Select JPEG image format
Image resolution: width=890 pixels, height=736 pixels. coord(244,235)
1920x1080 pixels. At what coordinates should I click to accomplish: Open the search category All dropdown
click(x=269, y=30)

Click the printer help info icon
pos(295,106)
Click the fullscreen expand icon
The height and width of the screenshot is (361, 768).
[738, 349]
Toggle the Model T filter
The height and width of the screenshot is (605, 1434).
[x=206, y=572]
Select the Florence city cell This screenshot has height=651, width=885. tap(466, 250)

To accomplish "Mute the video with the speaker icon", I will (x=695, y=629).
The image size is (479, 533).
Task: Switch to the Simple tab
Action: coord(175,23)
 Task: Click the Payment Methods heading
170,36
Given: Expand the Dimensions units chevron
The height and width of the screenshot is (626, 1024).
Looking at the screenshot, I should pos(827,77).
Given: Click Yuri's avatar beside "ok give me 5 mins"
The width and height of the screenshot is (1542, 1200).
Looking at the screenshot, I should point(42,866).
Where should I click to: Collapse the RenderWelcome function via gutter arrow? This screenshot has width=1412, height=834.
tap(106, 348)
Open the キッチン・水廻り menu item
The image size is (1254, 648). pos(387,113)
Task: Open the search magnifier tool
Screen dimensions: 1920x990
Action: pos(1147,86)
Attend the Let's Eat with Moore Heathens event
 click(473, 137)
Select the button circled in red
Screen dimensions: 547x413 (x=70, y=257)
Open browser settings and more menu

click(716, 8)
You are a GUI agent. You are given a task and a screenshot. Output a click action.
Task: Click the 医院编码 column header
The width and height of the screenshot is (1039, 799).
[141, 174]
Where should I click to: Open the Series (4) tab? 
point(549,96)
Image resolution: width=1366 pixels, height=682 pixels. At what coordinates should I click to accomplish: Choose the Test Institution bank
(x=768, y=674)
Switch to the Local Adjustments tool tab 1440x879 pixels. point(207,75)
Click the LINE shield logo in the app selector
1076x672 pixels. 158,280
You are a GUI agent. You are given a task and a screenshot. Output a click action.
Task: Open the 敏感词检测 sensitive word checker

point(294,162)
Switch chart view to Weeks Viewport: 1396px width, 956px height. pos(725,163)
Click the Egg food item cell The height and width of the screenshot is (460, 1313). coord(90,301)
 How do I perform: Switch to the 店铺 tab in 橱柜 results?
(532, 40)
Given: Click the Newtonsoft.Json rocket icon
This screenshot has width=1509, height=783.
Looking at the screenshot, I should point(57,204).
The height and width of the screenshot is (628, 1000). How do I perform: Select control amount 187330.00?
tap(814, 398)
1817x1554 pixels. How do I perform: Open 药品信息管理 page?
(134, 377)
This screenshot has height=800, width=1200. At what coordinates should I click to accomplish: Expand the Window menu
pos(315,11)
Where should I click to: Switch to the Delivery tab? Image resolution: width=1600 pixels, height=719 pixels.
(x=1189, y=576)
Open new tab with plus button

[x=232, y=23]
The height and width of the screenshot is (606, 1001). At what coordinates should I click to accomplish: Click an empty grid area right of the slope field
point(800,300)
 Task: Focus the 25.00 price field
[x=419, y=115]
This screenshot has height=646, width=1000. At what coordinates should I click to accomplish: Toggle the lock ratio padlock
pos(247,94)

-------

◆ **Exercise**
Each entry is to be given again, exactly as it stands.

◆ **Result below**
Select JPEG image format
Image resolution: width=890 pixels, height=736 pixels. coord(244,235)
1920x1080 pixels. At what coordinates should I click to accomplish: Open the search category All dropdown
click(x=269, y=30)

Click the printer help info icon
pos(295,106)
Click the fullscreen expand icon
The height and width of the screenshot is (361, 768).
[738, 349]
Toggle the Model T filter
The height and width of the screenshot is (605, 1434).
[x=206, y=572]
Select the Florence city cell This screenshot has height=651, width=885. tap(466, 250)

To accomplish "Mute the video with the speaker icon", I will (x=695, y=629).
The image size is (479, 533).
Task: Switch to the Simple tab
Action: coord(175,23)
 Task: Click the Payment Methods heading
170,36
Given: Expand the Dimensions units chevron
The height and width of the screenshot is (626, 1024).
Looking at the screenshot, I should pos(827,77).
Given: Click Yuri's avatar beside "ok give me 5 mins"
The width and height of the screenshot is (1542, 1200).
Looking at the screenshot, I should point(42,866).
Where should I click to: Collapse the RenderWelcome function via gutter arrow? This screenshot has width=1412, height=834.
tap(106, 348)
Open the キッチン・水廻り menu item
The image size is (1254, 648). pos(387,113)
Task: Open the search magnifier tool
Screen dimensions: 1920x990
Action: pos(1147,86)
Attend the Let's Eat with Moore Heathens event
 click(473, 137)
Select the button circled in red
Screen dimensions: 547x413 (x=70, y=257)
Open browser settings and more menu

click(716, 8)
You are a GUI agent. You are given a task and a screenshot. Output a click action.
Task: Click the 医院编码 column header
The width and height of the screenshot is (1039, 799).
[141, 174]
Where should I click to: Open the Series (4) tab? 
point(549,96)
Image resolution: width=1366 pixels, height=682 pixels. At what coordinates should I click to accomplish: Choose the Test Institution bank
(x=768, y=674)
Switch to the Local Adjustments tool tab 1440x879 pixels. point(207,75)
Click the LINE shield logo in the app selector
1076x672 pixels. 158,280
You are a GUI agent. You are given a task and a screenshot. Output a click action.
Task: Open the 敏感词检测 sensitive word checker

point(294,162)
Switch chart view to Weeks Viewport: 1396px width, 956px height. pos(725,163)
Click the Egg food item cell The height and width of the screenshot is (460, 1313). coord(90,301)
 How do I perform: Switch to the 店铺 tab in 橱柜 results?
(532, 40)
Given: Click the Newtonsoft.Json rocket icon
This screenshot has width=1509, height=783.
Looking at the screenshot, I should point(57,204).
The height and width of the screenshot is (628, 1000). How do I perform: Select control amount 187330.00?
tap(814, 398)
1817x1554 pixels. How do I perform: Open 药品信息管理 page?
(134, 377)
This screenshot has height=800, width=1200. At what coordinates should I click to accomplish: Expand the Window menu
pos(315,11)
Where should I click to: Switch to the Delivery tab? Image resolution: width=1600 pixels, height=719 pixels.
(x=1189, y=576)
Open new tab with plus button

[x=232, y=23]
The height and width of the screenshot is (606, 1001). At what coordinates should I click to accomplish: Click an empty grid area right of the slope field
point(800,300)
 Task: Focus the 25.00 price field
[x=419, y=115]
This screenshot has height=646, width=1000. At what coordinates should I click to accomplish: Toggle the lock ratio padlock
pos(247,94)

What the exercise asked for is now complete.